STATED TASK ▸
Reproduce verbatim the lines beginning with the one that contains "The image size is (1037, 563)." and ending with the one that contains "Action: pyautogui.click(x=248, y=106)", including both of those lines.
··· RECORDS SHOWN ···
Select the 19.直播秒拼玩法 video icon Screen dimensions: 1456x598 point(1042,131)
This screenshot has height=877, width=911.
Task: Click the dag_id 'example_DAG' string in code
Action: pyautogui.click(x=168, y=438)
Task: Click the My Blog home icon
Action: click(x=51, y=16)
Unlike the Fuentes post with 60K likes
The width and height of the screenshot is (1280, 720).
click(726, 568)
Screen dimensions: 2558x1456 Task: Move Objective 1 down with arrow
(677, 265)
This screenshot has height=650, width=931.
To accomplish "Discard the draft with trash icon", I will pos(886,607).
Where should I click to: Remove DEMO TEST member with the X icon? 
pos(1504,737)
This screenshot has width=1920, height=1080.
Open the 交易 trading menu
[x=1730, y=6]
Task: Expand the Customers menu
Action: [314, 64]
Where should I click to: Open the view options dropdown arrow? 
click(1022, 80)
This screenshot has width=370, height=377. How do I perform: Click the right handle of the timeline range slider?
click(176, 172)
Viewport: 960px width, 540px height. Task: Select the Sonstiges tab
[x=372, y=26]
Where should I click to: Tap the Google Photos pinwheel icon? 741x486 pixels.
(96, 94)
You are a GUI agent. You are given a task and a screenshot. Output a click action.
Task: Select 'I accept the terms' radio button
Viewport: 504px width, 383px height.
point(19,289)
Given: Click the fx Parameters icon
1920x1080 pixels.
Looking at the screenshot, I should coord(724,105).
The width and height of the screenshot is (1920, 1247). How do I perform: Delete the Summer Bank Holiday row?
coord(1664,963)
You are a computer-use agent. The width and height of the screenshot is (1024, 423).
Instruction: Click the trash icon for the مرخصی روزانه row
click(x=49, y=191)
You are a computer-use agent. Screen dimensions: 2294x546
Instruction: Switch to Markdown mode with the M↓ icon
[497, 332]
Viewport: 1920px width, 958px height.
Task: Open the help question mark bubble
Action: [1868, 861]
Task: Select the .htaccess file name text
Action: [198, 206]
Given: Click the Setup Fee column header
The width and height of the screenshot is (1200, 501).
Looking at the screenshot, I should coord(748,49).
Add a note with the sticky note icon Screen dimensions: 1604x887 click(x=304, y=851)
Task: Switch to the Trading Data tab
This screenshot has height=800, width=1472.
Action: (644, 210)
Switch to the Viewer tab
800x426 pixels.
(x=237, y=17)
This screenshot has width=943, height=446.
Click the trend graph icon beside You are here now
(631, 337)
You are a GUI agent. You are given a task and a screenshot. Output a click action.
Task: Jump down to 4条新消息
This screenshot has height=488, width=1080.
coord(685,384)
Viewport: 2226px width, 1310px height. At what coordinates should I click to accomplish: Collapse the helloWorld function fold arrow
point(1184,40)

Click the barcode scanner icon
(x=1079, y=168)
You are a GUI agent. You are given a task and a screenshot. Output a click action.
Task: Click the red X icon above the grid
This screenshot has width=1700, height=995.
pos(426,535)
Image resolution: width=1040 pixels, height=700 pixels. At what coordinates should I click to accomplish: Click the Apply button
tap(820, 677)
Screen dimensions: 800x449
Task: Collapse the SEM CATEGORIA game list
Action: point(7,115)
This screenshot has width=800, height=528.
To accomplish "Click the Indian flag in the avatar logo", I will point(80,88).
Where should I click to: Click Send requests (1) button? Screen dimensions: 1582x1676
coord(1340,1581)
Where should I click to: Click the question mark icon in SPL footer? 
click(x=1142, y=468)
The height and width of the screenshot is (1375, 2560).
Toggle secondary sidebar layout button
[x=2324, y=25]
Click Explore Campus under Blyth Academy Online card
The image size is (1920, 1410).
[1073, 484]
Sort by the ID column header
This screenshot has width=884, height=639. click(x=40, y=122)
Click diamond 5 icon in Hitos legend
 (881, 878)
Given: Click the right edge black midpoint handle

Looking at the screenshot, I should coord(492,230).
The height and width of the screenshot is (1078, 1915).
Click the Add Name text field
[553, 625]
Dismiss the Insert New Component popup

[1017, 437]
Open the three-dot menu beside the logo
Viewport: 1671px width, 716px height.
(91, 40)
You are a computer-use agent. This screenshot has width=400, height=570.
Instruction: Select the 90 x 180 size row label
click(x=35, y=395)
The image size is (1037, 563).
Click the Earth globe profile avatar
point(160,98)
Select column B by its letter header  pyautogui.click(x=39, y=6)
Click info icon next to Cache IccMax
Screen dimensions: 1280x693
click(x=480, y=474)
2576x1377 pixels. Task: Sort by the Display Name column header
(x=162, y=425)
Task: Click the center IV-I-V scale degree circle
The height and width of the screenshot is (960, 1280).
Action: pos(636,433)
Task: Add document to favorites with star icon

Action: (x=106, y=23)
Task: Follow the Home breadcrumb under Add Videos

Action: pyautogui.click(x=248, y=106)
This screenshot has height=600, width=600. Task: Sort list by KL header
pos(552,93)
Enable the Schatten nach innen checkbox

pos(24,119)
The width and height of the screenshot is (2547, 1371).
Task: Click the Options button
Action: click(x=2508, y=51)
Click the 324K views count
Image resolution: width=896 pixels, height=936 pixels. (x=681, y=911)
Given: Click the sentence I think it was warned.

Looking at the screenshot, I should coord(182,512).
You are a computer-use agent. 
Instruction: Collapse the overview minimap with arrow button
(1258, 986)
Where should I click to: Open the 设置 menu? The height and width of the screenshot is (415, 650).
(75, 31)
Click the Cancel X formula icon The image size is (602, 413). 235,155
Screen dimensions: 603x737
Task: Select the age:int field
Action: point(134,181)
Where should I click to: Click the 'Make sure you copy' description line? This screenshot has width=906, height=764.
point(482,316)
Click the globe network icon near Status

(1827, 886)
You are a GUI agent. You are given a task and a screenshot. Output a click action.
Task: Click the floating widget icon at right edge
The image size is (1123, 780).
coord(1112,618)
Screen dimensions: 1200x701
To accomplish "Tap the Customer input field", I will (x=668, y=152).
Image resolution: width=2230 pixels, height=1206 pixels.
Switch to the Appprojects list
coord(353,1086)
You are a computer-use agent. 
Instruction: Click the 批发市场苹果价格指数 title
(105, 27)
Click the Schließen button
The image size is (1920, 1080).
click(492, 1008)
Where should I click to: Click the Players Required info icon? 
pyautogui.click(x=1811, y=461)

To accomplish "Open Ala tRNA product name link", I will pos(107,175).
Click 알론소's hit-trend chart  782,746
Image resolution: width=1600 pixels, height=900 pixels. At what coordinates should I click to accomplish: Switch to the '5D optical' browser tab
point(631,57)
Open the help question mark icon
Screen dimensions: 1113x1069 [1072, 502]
···
OUTPUT OF THE EXERCISE ▸
The image size is (1037, 563).
Click the Earth globe profile avatar
point(160,98)
Select column B by its letter header  pyautogui.click(x=39, y=6)
Click info icon next to Cache IccMax
Screen dimensions: 1280x693
click(x=480, y=474)
2576x1377 pixels. Task: Sort by the Display Name column header
(x=162, y=425)
Task: Click the center IV-I-V scale degree circle
The height and width of the screenshot is (960, 1280).
Action: pos(636,433)
Task: Add document to favorites with star icon

Action: (x=106, y=23)
Task: Follow the Home breadcrumb under Add Videos

Action: pyautogui.click(x=248, y=106)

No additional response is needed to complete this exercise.